[Start of section]

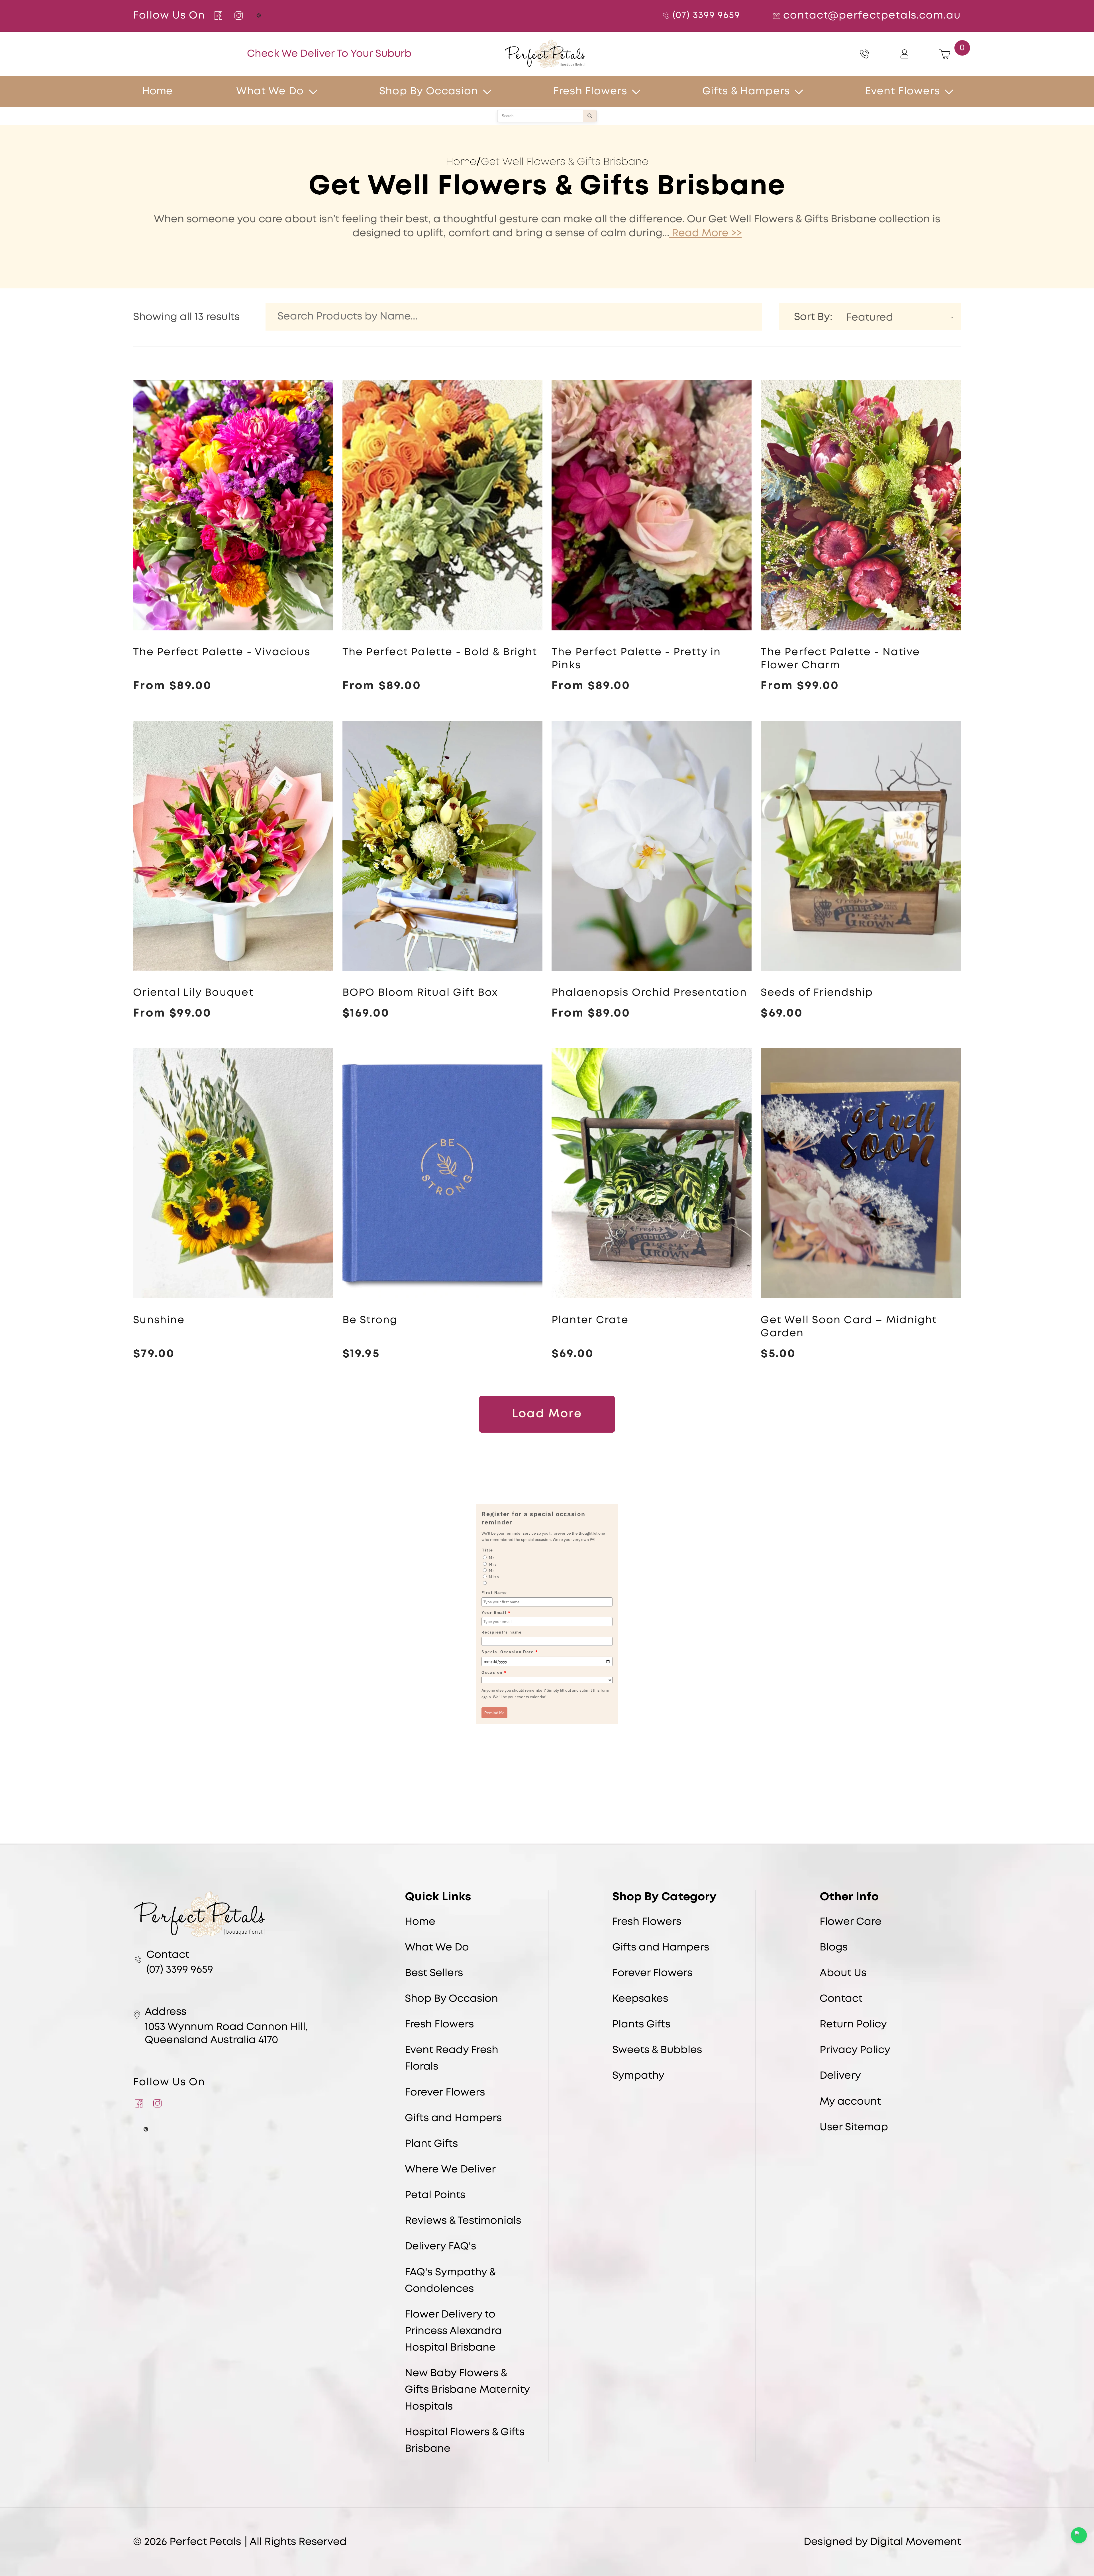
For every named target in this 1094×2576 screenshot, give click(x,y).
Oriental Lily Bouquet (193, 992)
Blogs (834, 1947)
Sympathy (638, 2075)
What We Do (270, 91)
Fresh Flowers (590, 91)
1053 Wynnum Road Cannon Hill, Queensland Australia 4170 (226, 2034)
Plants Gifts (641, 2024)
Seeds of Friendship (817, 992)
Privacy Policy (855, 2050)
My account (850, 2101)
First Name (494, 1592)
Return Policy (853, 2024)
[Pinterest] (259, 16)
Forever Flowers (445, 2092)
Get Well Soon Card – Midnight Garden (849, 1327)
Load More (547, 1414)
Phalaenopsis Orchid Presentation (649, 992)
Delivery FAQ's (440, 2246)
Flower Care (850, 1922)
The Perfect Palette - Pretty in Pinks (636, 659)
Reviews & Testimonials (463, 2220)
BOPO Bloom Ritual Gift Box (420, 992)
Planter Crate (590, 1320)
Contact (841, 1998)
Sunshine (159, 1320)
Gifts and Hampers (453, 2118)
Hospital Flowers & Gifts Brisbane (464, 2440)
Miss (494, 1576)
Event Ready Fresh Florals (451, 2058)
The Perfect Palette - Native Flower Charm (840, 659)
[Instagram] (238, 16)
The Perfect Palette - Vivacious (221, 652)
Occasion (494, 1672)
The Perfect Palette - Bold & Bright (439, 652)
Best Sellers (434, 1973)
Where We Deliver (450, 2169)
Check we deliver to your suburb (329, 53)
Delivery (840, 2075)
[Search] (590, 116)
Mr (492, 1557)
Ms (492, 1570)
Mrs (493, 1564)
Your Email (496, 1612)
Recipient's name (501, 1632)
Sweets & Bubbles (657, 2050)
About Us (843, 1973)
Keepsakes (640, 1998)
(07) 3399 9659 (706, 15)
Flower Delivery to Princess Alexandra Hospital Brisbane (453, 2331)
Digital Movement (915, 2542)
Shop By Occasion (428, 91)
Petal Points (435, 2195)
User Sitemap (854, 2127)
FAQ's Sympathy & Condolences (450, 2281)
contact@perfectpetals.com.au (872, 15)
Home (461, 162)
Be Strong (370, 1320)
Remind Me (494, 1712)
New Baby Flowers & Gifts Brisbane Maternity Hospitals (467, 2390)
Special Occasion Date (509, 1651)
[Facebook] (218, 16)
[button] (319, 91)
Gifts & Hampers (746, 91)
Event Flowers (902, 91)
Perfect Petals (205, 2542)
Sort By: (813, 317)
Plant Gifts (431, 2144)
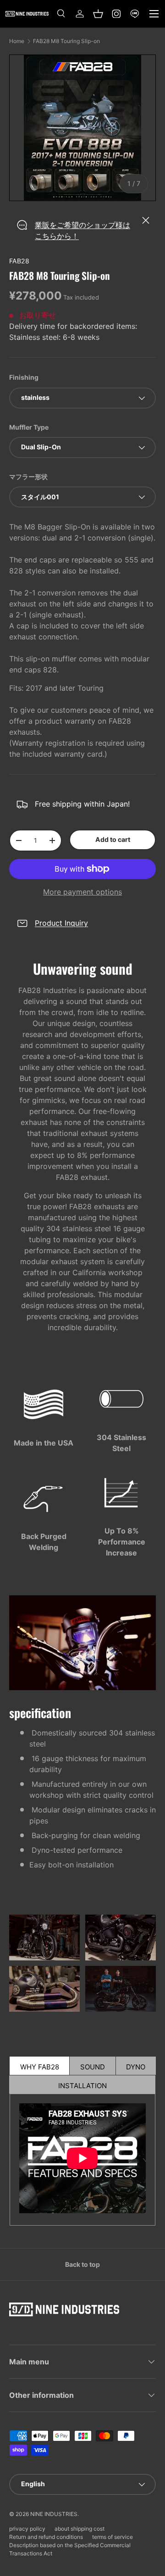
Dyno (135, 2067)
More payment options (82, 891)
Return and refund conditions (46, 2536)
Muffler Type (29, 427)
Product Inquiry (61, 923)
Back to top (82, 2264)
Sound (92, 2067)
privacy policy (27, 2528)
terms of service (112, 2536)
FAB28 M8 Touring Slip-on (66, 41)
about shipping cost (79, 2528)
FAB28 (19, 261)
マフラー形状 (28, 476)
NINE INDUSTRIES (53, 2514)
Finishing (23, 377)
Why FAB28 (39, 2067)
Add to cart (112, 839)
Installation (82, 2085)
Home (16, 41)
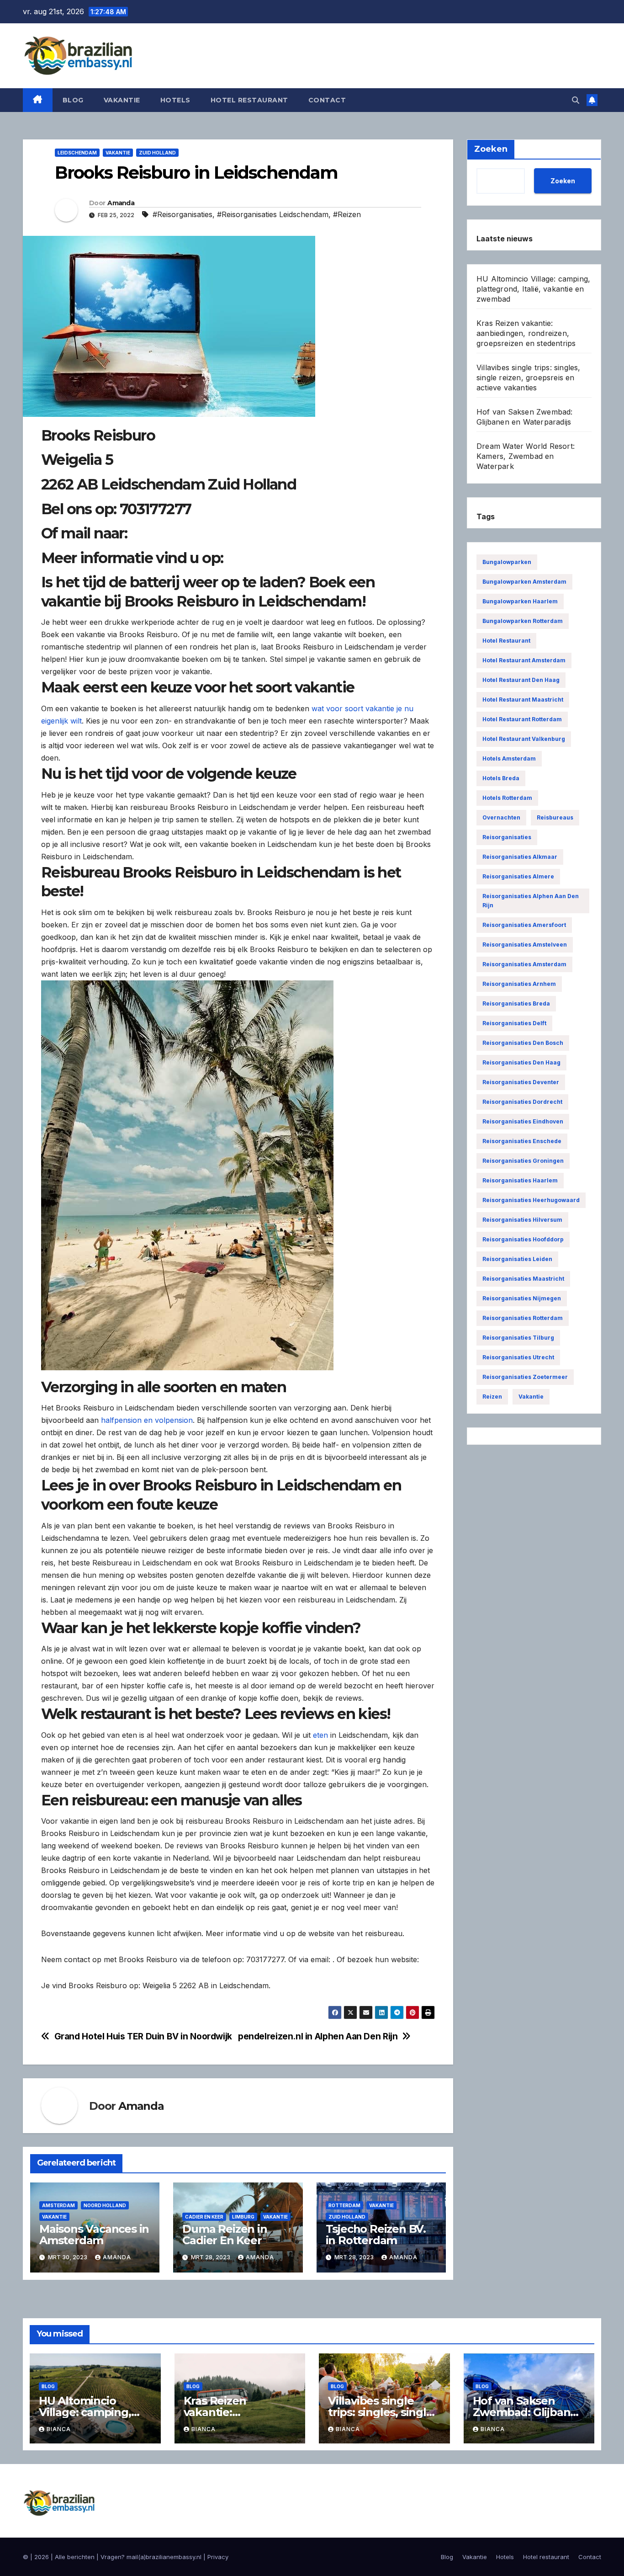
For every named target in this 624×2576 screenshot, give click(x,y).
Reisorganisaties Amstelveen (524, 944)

[End of section]

*Action item:* Filter the listing above down to the lines that contain the word "Brisbane".

*Expected answer:*
Hospital Flowers & Gifts Brisbane (464, 2440)
Flower Delivery to Princess Alexandra Hospital Brisbane (453, 2331)
New Baby Flowers & Gifts Brisbane Maternity Hospitals (467, 2390)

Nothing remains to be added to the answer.